> WHAT THIS TASK INVOLVES:
Word for word, transcribe the data below from the line with "This screenshot has width=571, height=283." to the line with "Fit diagram to", keeping both of those lines.

> SUPPLIED DATA:
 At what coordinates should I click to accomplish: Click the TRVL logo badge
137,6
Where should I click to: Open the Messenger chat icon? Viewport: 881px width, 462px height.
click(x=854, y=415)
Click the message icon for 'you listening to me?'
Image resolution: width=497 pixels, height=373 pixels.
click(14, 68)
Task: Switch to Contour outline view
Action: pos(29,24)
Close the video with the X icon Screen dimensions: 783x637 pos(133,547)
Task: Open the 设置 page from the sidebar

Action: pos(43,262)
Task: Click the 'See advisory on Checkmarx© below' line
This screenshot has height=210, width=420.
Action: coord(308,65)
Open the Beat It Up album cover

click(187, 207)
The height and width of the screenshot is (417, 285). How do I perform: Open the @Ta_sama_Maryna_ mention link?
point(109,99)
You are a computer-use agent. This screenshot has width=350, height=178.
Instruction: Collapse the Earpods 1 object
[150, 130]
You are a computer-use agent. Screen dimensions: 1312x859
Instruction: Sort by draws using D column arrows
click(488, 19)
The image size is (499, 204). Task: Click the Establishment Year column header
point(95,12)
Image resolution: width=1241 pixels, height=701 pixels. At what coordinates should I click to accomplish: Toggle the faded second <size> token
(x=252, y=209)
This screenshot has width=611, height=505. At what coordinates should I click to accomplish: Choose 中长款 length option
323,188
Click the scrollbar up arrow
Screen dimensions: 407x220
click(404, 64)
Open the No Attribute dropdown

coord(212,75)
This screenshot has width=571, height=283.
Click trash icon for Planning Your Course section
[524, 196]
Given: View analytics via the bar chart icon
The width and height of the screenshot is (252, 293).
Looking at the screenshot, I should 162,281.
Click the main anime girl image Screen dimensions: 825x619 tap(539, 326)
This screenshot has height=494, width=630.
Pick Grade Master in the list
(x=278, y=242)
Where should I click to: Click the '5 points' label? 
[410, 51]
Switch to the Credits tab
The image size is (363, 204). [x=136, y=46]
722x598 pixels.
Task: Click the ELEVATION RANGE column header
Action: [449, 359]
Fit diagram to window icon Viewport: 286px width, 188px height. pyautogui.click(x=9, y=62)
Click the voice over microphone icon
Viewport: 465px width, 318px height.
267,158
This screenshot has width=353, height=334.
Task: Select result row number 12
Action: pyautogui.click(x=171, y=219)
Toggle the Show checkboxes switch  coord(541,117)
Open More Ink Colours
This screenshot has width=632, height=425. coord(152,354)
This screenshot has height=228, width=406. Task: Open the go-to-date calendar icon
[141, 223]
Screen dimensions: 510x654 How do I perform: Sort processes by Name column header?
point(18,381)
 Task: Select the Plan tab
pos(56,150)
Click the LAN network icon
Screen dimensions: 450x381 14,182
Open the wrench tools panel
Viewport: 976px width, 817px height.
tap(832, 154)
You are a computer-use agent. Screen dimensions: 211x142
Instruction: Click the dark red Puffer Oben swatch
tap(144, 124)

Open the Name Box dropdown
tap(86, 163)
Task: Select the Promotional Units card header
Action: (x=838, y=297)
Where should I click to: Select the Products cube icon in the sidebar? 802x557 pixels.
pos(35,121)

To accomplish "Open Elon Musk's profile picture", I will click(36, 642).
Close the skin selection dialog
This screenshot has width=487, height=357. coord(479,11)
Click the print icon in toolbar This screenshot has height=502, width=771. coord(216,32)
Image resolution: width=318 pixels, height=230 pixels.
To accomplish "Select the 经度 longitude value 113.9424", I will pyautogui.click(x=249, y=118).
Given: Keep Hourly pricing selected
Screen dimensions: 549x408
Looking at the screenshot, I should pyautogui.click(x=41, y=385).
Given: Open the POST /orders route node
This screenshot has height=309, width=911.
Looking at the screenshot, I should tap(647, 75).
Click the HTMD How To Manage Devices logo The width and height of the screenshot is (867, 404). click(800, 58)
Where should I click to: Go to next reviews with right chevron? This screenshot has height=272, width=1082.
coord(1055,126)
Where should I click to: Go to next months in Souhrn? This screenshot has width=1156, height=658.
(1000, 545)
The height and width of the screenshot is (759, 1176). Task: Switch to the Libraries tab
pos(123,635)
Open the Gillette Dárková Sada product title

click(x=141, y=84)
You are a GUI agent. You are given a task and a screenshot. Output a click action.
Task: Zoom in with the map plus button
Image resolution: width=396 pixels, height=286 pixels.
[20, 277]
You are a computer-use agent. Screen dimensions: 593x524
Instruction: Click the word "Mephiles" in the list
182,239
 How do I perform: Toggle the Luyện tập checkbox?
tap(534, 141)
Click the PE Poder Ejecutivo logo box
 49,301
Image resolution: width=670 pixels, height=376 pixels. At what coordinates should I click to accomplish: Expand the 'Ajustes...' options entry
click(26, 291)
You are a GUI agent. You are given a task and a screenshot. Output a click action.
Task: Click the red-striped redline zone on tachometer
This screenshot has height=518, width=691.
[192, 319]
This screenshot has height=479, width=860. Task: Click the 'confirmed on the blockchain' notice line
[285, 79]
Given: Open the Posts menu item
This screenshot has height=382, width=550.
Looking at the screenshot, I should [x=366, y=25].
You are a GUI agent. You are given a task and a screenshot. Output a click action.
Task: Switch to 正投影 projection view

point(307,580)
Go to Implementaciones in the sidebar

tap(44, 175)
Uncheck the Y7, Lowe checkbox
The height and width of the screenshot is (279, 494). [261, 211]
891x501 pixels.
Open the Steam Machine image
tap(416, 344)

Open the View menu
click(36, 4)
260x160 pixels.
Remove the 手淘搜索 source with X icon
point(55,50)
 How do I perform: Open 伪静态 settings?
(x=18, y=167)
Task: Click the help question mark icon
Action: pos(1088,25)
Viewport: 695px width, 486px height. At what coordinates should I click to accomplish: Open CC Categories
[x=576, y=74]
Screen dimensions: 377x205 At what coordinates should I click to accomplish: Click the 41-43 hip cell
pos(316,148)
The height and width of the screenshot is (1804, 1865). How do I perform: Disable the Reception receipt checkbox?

> WRITTEN SOLUTION:
This screenshot has width=571, height=283.
Click trash icon for Planning Your Course section
[524, 196]
Given: View analytics via the bar chart icon
The width and height of the screenshot is (252, 293).
Looking at the screenshot, I should 162,281.
Click the main anime girl image Screen dimensions: 825x619 tap(539, 326)
This screenshot has height=494, width=630.
Pick Grade Master in the list
(x=278, y=242)
Where should I click to: Click the '5 points' label? 
[410, 51]
Switch to the Credits tab
The image size is (363, 204). [x=136, y=46]
722x598 pixels.
Task: Click the ELEVATION RANGE column header
Action: [449, 359]
Fit diagram to window icon Viewport: 286px width, 188px height. pyautogui.click(x=9, y=62)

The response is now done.